▸ TASK ITEM
Would you return the data below exactly as it stands, with every picture left out?

▸ MATERIALS PROVIDED

"""

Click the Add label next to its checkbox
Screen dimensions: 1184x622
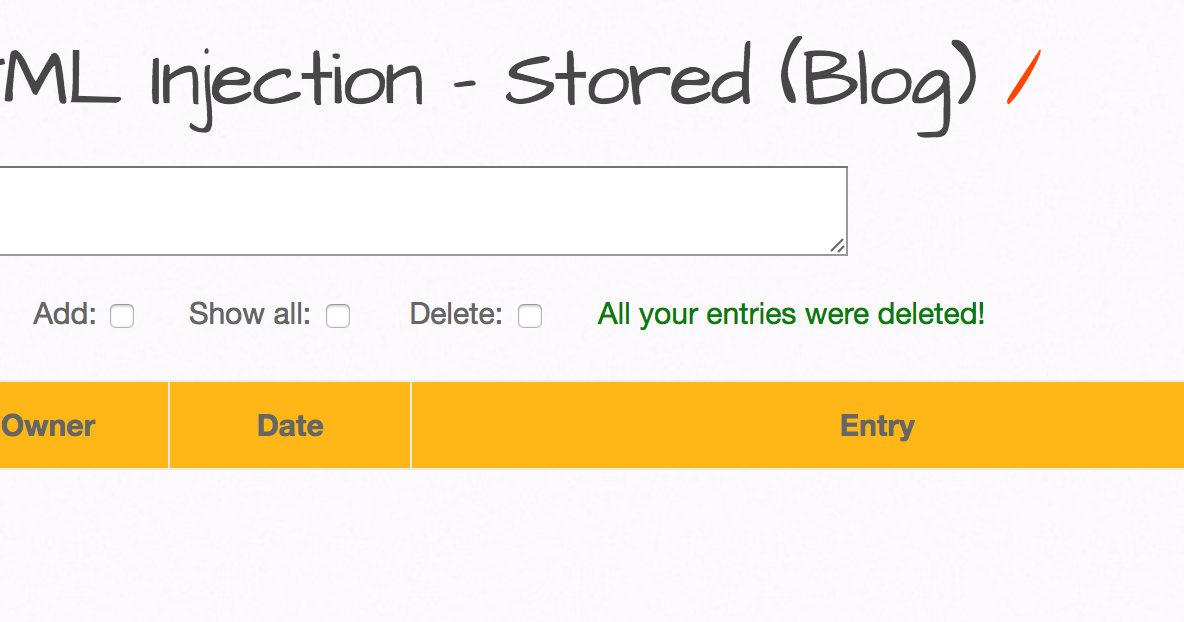(x=64, y=314)
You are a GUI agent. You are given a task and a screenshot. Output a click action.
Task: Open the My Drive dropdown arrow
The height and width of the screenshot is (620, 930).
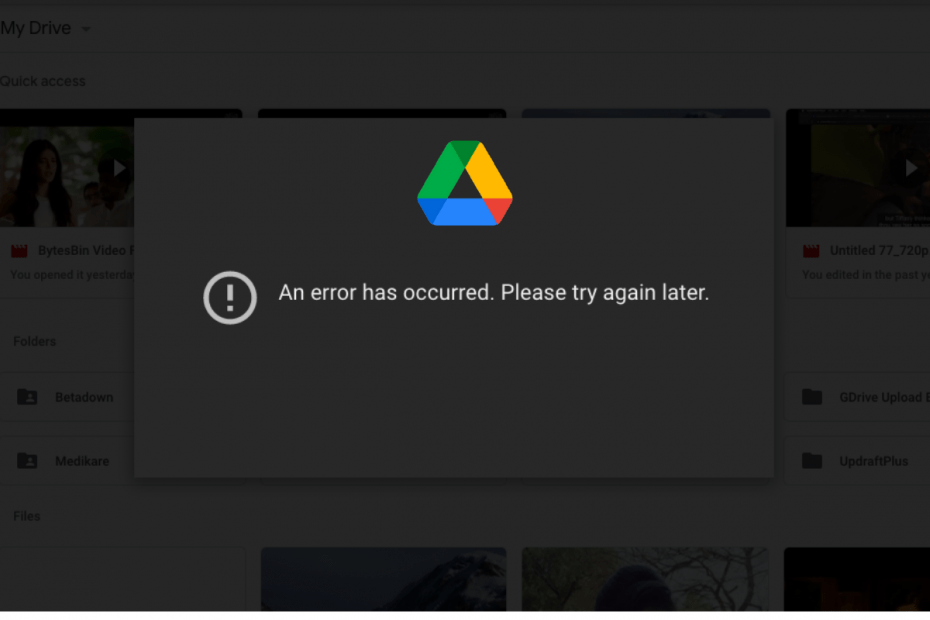coord(86,29)
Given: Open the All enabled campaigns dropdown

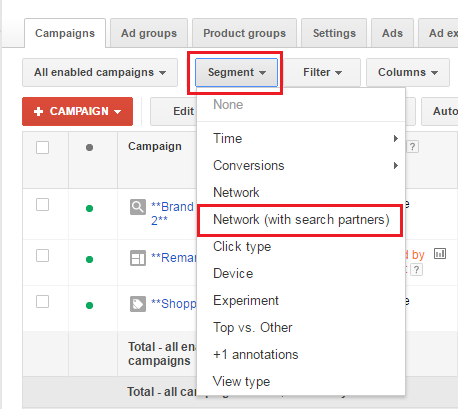Looking at the screenshot, I should point(100,72).
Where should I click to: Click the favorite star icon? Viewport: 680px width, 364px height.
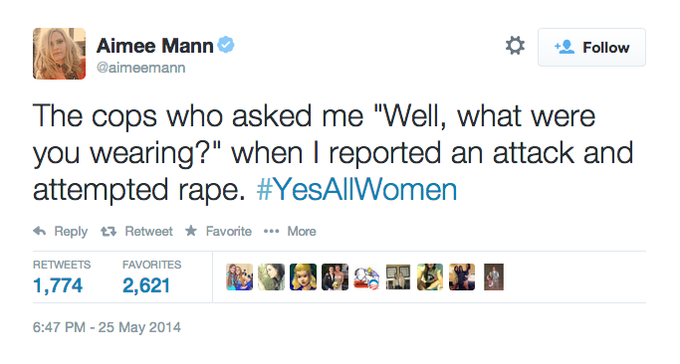pyautogui.click(x=191, y=231)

"""

▸ RESPONSE TO THE EXERCISE
Click the Add label next to its checkbox
Screen dimensions: 1184x622
(x=64, y=314)
You are a GUI agent. You are given a task and a screenshot. Output a click action.
Task: Open the My Drive dropdown arrow
The height and width of the screenshot is (620, 930).
coord(86,29)
Given: Open the All enabled campaigns dropdown

Looking at the screenshot, I should point(100,72).
Where should I click to: Click the favorite star icon? Viewport: 680px width, 364px height.
pyautogui.click(x=191, y=231)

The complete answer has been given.